*Tarefa a realizar*: Transcreva na íntegra, sem nenhuma alteração, o trecho abaixo sobre os direitos do trabalhador que admitem acordo ou convenção coletiva.

Dentre os direitos do trabalhador, cujo texto constitucional vigente admite disposição diversa por meio de acordo ou convenção coletiva, estão
- A)a duração do trabalho normal não superior a oito horas diárias e quarenta horas semanais e o recolhimento de fundo de garantia por tempo de serviço.
Errada, porque a duração normal do trabalho tem limite constitucional, mas o FGTS não pode ser reduzido ou afastado por acordo ou convenção coletiva.
- B)a irredutibilidade do salário e a jornada de seis horas para o trabalho realizado em turnos ininterruptos de revezamento.
Certa, porque a Constituição admite negociação coletiva tanto para a irredutibilidade salarial quanto para a jornada de seis horas nos turnos ininterruptos de revezamento.
- C)o repouso semanal remunerado, preferencialmente aos domingos, e o aviso prévio proporcional ao tempo de serviço.

*Material fornecido*:
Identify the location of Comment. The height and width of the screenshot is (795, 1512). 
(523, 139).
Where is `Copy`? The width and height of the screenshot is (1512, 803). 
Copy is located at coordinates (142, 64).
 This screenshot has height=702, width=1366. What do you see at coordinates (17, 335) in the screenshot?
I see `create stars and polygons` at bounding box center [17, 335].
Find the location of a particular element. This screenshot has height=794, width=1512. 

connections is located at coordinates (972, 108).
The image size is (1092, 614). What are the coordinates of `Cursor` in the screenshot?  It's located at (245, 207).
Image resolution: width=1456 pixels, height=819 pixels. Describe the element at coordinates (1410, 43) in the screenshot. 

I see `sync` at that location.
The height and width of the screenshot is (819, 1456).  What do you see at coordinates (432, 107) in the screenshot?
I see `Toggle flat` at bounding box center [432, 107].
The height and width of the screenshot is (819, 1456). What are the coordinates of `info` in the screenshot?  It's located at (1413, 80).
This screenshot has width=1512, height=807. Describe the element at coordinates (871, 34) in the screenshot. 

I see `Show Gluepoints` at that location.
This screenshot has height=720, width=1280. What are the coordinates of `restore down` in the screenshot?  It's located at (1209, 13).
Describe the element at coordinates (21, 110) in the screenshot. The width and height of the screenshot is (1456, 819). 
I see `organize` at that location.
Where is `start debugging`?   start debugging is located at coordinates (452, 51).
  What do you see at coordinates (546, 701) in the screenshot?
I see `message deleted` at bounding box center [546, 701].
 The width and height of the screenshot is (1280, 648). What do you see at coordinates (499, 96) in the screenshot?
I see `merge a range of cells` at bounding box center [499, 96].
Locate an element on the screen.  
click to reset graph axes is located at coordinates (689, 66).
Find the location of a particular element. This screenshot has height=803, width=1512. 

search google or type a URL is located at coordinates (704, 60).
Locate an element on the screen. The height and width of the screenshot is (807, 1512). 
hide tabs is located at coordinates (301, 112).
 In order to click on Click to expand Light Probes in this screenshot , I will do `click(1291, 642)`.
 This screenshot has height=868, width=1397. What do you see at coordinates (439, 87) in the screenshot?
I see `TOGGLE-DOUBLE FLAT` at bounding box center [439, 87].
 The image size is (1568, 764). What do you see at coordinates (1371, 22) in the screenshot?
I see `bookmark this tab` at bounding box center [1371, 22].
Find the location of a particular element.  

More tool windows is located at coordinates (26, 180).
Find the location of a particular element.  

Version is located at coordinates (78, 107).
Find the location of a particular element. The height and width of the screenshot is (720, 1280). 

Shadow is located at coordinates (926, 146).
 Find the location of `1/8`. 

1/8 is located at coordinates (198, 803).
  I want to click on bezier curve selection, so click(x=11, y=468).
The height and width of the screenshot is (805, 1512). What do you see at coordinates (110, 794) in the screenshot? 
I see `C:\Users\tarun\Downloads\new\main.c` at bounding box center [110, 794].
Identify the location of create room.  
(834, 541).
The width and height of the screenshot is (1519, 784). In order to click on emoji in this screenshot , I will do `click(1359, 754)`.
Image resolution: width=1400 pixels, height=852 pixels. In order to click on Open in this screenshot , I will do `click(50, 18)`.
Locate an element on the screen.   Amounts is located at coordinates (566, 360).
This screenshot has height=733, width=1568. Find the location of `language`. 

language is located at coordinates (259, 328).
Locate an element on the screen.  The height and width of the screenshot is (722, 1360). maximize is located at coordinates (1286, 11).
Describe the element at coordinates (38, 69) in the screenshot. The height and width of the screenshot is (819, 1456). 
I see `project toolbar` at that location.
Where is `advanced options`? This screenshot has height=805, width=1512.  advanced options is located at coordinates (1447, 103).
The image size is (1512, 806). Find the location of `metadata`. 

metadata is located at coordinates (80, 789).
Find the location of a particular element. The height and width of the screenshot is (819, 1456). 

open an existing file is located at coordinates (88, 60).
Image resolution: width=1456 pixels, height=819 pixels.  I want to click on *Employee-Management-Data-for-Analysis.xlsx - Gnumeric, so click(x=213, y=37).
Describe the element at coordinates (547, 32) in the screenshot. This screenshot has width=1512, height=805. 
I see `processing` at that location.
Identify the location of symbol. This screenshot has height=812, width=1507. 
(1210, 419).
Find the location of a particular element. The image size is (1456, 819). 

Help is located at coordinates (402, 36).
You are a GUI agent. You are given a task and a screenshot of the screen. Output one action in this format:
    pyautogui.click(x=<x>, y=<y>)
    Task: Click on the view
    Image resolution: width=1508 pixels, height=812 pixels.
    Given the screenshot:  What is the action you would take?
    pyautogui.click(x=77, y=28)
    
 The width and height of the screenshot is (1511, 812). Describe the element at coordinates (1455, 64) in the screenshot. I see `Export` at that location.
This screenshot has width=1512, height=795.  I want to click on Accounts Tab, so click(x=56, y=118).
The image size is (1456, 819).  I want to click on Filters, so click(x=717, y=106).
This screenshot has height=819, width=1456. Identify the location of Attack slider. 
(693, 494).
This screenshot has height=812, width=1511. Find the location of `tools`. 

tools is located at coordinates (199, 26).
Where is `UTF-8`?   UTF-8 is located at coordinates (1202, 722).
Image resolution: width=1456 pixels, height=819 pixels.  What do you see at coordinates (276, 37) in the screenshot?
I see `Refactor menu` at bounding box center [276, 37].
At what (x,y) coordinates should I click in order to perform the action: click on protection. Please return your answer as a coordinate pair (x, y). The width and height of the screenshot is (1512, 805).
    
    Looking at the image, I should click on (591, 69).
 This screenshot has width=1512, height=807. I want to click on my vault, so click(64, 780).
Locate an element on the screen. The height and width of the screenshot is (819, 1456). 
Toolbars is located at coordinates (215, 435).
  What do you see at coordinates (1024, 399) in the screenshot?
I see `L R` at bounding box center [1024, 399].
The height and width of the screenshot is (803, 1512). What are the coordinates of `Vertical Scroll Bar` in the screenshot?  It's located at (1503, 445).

*Resposta escrita*:
Dentre os direitos do trabalhador, cujo texto constitucional vigente admite disposição diversa por meio de acordo ou convenção coletiva, estão
- A)a duração do trabalho normal não superior a oito horas diárias e quarenta horas semanais e o recolhimento de fundo de garantia por tempo de serviço.
Errada, porque a duração normal do trabalho tem limite constitucional, mas o FGTS não pode ser reduzido ou afastado por acordo ou convenção coletiva.
- B)a irredutibilidade do salário e a jornada de seis horas para o trabalho realizado em turnos ininterruptos de revezamento.
Certa, porque a Constituição admite negociação coletiva tanto para a irredutibilidade salarial quanto para a jornada de seis horas nos turnos ininterruptos de revezamento.
- C)o repouso semanal remunerado, preferencialmente aos domingos, e o aviso prévio proporcional ao tempo de serviço.